Encyclopedia of the Great Plains

David J. Wishart, Editor


ADAMS, RAMON (1889-1976)

Musician, businessman, bibliophile, and lexicographer, Ramon Frederick Adams authored twenty-four books about the West. Born to Cooke M. and Charlie Adams in Moscow, Texas, on October 3, 1889, he attended Sherman Private School in 1903 and Austin College in 1905. Adams dropped out in 1909 but returned and graduated in 1912. He edited Reveille, a student publication, in 1907. Adams studied violin under Carl Venth at Kidd-Key College in Sherman and later taught at the University of Arkansas until 1914. Further study in Chicago before moving to North Texas led him to chair the violin department at Wichita Falls School of Music. Later he became well known for accompanying silent films in theaters in Wichita Falls, Fort Worth, and Dallas. A wrist broken while he was trying to crank a Model T Ford forced his retirement from music. With his wife, Allie, whom he had married while in Arkansas, Adams then opened a highly successful candy business in Dallas, first retail and later wholesale. They sold the business in 1955, after which Adams, who had privately published his first book, Poems of the Canadian West, in 1919 and sold his first story to Western Story Magazine in 1923, devoted himself to book collecting and writing.
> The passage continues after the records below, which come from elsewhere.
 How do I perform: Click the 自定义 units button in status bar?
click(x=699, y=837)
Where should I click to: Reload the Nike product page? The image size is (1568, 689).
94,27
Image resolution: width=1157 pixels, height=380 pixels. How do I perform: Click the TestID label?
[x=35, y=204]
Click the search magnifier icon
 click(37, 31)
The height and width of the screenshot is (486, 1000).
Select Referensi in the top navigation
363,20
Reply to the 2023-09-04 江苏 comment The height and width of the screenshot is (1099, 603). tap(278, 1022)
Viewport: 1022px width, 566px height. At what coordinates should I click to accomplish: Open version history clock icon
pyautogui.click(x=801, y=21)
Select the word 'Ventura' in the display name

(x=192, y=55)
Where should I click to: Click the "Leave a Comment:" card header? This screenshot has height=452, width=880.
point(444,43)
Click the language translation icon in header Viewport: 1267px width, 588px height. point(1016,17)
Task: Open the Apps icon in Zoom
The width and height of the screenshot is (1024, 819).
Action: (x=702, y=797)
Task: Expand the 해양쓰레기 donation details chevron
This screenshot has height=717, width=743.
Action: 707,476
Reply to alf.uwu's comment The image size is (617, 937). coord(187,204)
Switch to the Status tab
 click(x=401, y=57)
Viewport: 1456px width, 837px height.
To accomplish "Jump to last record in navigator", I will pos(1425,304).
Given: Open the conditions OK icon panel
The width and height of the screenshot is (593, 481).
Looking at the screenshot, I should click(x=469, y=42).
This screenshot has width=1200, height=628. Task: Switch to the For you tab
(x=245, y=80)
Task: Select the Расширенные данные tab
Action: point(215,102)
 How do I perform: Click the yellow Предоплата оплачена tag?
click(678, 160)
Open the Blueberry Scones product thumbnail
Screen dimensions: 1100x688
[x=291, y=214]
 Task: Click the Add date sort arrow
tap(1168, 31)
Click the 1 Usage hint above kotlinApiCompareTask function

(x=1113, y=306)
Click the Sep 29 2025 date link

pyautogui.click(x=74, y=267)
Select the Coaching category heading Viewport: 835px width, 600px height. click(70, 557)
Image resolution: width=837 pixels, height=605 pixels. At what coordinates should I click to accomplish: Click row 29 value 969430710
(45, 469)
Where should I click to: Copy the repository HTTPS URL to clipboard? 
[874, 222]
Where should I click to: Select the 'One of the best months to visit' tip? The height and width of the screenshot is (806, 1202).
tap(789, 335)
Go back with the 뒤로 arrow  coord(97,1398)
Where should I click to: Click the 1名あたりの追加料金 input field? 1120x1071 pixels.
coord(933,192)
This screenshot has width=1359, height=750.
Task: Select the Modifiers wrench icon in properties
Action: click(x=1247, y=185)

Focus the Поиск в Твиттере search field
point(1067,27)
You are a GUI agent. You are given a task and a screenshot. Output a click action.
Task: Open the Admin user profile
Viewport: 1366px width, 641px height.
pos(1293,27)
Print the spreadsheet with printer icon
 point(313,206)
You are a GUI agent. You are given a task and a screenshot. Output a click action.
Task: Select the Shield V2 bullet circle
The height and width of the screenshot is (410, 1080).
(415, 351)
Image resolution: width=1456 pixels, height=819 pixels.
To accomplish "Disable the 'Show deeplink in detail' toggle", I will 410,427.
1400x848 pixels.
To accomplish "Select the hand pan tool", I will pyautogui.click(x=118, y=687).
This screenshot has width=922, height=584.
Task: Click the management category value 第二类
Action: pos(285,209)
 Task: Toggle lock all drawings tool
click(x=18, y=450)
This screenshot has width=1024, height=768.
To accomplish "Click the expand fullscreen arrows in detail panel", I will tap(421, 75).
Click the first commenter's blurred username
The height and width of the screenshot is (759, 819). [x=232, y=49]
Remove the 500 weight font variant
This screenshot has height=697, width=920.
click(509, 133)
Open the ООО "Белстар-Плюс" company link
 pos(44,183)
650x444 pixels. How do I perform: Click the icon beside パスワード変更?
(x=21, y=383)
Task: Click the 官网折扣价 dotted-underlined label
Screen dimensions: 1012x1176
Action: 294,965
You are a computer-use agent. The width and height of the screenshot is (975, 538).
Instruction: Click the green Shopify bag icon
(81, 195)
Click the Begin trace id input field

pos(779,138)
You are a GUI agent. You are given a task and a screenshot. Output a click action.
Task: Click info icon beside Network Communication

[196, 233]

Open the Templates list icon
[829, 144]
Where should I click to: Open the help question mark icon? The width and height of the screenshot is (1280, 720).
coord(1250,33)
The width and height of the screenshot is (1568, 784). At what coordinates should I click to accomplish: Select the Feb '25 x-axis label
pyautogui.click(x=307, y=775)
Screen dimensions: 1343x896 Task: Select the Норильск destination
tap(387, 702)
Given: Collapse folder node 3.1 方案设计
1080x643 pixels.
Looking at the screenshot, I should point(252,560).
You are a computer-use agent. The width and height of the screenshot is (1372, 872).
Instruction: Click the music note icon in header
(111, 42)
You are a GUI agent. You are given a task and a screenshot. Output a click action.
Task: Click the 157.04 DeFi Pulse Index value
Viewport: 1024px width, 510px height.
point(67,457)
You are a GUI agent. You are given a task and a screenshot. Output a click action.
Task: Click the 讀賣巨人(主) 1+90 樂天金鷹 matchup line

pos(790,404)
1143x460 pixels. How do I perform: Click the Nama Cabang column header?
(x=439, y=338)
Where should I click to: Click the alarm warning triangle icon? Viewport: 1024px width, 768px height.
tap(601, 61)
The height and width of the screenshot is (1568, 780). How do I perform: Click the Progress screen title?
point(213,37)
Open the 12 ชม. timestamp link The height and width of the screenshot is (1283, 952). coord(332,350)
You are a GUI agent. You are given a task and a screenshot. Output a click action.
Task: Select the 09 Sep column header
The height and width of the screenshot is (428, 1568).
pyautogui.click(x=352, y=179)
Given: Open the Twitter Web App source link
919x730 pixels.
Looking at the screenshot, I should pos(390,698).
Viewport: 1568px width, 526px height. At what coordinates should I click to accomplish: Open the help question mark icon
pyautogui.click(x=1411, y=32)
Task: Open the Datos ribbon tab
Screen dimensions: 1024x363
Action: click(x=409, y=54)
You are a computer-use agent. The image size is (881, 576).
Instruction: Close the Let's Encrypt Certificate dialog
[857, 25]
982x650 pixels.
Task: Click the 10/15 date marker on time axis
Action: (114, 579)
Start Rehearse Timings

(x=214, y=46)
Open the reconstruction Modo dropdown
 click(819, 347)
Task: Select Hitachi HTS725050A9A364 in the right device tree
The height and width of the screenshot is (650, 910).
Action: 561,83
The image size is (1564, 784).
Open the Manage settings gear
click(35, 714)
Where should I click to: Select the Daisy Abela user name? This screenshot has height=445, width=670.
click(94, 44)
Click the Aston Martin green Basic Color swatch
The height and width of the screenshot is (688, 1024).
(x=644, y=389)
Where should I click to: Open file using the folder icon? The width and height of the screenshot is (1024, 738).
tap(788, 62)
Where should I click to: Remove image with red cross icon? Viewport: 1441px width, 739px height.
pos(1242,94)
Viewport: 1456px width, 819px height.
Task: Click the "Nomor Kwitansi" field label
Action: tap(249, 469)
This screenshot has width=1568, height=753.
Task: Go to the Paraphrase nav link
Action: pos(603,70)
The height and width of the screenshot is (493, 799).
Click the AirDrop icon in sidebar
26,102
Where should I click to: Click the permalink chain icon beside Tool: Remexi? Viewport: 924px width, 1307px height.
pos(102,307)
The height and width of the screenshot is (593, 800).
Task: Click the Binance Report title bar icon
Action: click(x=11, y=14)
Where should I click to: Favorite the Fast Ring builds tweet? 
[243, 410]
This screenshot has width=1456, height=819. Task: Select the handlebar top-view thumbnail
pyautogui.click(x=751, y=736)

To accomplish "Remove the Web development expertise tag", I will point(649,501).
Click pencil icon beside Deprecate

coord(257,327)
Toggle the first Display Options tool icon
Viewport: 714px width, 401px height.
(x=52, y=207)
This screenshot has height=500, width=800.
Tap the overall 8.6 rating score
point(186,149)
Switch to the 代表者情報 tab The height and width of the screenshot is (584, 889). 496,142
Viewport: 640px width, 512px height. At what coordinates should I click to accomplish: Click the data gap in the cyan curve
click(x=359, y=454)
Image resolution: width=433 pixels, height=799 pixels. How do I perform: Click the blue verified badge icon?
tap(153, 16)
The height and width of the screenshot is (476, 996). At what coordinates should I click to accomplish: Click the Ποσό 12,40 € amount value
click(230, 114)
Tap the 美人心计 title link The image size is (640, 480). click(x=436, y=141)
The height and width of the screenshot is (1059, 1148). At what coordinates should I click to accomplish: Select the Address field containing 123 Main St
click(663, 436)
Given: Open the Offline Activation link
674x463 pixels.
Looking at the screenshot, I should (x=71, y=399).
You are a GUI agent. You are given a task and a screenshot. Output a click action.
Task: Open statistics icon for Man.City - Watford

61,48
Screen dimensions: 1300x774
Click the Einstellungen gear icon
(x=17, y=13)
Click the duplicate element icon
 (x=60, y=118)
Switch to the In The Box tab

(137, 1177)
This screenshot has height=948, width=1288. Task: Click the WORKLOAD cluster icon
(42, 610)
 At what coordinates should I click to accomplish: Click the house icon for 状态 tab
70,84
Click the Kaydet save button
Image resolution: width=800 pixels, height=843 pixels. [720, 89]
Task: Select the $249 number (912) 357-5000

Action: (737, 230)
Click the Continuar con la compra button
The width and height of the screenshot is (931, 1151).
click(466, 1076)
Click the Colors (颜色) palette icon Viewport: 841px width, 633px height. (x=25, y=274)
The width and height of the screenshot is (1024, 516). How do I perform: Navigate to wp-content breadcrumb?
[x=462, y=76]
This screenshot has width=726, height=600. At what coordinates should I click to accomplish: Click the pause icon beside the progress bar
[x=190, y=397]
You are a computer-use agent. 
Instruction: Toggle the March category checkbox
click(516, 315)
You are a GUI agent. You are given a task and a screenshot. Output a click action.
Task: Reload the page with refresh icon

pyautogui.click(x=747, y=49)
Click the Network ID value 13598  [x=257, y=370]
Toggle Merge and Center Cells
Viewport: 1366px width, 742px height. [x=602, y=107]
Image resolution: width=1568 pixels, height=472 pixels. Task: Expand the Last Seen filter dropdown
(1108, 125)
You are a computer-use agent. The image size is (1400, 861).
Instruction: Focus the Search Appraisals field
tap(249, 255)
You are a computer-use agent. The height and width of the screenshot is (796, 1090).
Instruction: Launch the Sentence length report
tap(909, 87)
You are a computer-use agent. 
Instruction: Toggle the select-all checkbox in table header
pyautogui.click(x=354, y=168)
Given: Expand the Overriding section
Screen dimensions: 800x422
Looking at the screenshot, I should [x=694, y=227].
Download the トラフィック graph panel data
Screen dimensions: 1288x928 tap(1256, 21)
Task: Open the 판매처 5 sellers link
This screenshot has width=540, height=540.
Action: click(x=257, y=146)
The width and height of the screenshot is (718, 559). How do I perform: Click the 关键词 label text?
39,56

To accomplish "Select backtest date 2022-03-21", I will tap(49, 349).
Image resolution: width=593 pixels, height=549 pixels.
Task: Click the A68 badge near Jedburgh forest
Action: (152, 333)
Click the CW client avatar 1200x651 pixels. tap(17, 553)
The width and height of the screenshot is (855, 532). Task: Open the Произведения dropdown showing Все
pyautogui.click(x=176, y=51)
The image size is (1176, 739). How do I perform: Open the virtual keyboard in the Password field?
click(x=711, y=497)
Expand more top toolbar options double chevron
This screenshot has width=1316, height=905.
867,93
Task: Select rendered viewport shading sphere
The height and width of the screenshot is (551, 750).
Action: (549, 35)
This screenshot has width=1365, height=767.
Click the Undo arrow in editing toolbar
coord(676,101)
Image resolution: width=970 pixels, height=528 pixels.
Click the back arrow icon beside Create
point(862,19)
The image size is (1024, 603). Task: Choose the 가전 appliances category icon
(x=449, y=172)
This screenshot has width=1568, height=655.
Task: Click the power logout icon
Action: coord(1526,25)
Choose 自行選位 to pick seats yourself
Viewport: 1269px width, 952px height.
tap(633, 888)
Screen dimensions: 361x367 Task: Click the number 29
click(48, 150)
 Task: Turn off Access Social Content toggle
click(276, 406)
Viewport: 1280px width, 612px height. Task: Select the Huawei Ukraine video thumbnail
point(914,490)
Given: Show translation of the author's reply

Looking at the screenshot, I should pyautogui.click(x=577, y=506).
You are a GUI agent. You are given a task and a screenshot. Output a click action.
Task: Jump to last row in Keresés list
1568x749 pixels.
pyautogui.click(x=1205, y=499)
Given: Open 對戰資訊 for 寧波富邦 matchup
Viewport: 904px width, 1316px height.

Adams's focus on cowboy life took him, with support from various foundations, across the Great Plains from Texas to Montana interviewing and collecting. His books include Six Guns and Saddle Leather (1954), an extensive bibliography; Charles M. Russell, the Cowboy Artist: A Biography (1948), written with Homer E. Britzman; and A Fitting Death for Billy the Kid (1960). Also important are the dictionary Western Words (1944); Come An' Get It (1952), which features western cooking; and The Cowboy and His Humor (1968), which details the entertainments of the old-time cowboy. Burrs under the Saddle (1964) points out historically inaccurate passages in Western writing, a passion that drove Adams to extensive reading and research.

Adams won the Dallas Public Library Award in 1965 and received an honorary doctor of letters degree from Austin College in 1968. He died on April 29, 1976, in Dallas and was buried there in Resthaven Memorial Park.

Lawrence Clayton Hardin-Simmons University

Klinefelter, Karen. "Folklorist Enjoys Third Career." Dallas Morning News, October 26, 1969: 38a.

Phillips, Edward Hake. "Adams, Ramon Frederick." In The New Handbook of Texas, edited by Ron Tyler. Vol. 1: 25. Austin: Texas State Historical Association, 1996.